Im Laufe der Zeit erschien so eine Reihe bemerkenswert gestalteter, bedeutender Architekturpublikationen: 4 Bände L’Architecture Vivante en Allemagne, 3 Bände L’Architecture Russe en U.R.S.S, 2 Bände L’Architecture Vivante en Hollande und nicht zuletzt die 7- bändige Einzelmonografie über Le Corbusier (Première-Septième Serie). Sie alle bilden eine in der Breite nicht erreichte Zusammenfassung des modernen Architekturdiskurses der Zwischenkriegszeit und verdeutlichen die Vielschichtigkeit einer oft unter 'Bauhausstil' eher unzureichend zusammengefassten, weil sehr vielschichtigen, kulturellen Bewegung.

Maison en Bord de Mer

Kultstatus unter Sammlern hat der Extrait E1027 – Maison en Bord de Mer (4-1929), dessen Umschlaggestaltung als eine der wenigen typografischen Arbeiten Eileen Grays’ gelten kann. Inhaltlich ist die Ausgabe einzig dem von Eileen Gray geplanten, finanzierten und realisierten Wohnhaus in Roquebrune-Cap-Martin an der französischen Cote d’Azur gewidmet, das einen ganz zentralen Platz in der Architekturgeschichte des 20. Jahrhunderts einnimmt. Auf Auktionen erreicht das nur selten auftauchende Exemplar stets Höchstpreise – gleiches gilt für die erwähnte, knapp 500-seitige Monografie über Le Corbusier und andere Extraits sowie für längere Folgen von Normalausgaben.

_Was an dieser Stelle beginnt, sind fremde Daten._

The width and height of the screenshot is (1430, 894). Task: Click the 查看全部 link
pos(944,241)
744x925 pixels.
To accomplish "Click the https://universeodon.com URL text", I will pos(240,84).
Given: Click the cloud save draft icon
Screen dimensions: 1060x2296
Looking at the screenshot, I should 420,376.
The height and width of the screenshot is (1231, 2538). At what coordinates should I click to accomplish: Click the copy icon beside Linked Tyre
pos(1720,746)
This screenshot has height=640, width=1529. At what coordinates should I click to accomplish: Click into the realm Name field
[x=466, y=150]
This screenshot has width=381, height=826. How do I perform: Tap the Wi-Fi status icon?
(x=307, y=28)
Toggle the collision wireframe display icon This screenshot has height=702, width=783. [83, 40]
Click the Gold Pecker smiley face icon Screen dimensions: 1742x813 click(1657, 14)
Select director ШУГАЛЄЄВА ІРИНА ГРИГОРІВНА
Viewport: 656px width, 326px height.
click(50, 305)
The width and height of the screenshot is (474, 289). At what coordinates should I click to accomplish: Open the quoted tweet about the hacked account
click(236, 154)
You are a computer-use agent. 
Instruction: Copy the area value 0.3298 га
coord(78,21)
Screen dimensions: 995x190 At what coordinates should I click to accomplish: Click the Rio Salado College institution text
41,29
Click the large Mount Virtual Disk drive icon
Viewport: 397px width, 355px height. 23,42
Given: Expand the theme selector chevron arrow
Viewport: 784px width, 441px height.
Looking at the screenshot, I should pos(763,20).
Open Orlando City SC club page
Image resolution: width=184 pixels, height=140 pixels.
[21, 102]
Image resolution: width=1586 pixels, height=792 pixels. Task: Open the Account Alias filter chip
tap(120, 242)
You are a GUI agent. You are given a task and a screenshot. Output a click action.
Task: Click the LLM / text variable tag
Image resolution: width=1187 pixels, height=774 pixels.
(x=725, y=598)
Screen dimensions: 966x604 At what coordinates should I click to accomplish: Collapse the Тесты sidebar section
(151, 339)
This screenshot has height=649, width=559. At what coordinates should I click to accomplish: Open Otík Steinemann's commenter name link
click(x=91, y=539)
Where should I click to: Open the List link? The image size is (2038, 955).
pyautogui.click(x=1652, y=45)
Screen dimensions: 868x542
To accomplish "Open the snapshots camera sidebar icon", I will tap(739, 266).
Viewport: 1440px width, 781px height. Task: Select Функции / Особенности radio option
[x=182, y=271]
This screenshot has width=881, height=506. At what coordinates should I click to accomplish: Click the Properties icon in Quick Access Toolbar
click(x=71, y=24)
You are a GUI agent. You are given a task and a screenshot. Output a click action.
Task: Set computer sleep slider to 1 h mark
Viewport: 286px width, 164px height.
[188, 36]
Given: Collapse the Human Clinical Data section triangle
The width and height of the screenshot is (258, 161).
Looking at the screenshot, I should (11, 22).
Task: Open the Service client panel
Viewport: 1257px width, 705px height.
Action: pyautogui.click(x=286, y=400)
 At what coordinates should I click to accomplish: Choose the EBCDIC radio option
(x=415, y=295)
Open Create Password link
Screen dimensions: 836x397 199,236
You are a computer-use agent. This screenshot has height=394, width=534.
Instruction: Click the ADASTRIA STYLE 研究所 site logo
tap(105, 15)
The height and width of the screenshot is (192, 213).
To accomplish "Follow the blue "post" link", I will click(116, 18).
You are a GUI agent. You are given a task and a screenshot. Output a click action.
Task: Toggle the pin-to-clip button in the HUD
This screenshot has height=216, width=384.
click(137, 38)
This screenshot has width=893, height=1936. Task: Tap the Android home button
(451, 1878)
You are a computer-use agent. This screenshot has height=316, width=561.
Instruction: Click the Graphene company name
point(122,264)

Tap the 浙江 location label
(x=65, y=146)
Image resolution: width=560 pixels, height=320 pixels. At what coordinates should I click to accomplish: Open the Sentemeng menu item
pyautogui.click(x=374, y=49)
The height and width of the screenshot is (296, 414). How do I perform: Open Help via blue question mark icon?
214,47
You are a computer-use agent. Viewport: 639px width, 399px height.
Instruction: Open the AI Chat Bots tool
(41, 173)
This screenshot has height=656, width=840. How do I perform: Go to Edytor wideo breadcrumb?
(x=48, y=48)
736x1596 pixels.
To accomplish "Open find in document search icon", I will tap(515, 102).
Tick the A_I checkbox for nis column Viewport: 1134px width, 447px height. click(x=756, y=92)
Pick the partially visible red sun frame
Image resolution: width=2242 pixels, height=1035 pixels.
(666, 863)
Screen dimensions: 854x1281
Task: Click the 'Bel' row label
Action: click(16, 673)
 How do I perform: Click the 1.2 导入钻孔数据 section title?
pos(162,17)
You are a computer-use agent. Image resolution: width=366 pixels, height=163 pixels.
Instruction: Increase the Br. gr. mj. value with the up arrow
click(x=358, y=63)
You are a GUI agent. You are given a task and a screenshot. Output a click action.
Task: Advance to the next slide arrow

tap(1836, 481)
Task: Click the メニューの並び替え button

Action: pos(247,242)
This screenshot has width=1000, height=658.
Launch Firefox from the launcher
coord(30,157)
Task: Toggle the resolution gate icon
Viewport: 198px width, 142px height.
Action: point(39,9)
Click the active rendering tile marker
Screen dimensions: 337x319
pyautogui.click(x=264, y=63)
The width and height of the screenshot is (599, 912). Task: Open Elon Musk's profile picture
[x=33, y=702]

Zu beiden – Corbusier und Gray – verband Badovici enge persönliche Beziehungen. Gray und er kannten sich aus dem Paris der frühen 1920er Jahre; er wurde durch einige Veröffentlichungen ihrer frühen, vom Art déco beeinflussten Möbel und Interieurs zum Förderer – und Liebhaber – der wohlhabenden, aber zurückhaltenden Entwerferin. Er war es, der Eileen Gray ermutigte, den Schritt zur Architektin zu vollziehen und ein Haus zu entwerfen – eben jenes E1027, das sie ihm schließlich zum großzügigen Geschenk machte. Diese Großzügigkeit hielt Badovici, der kaum als bauender Architekt in Erscheinung trat, aber nicht davon ab, in der Publikation die Hälfte der Urheberschaft für das Haus, das inzwischen einen zentralen Platz in der Baugeschichte des 20. Jahrhunderts einnimmt, für sich zu beanspruchen. Eingenommen von diesem weißen, klaren Bauwerk war auch Le Corbusier, der durch einen Besuch der Villa den Ort für sich entdeckte und peu à peu okkupierte. Zeitweise besuchte er den dort wohnenden Badovici täglich und hinterließ, sehr zum Missfallen der Entwerferin des Hauses, mit Badovicis Einverständnis deutliche Spuren an dem feinfühlig entworfenen Gesamtkunstwerk.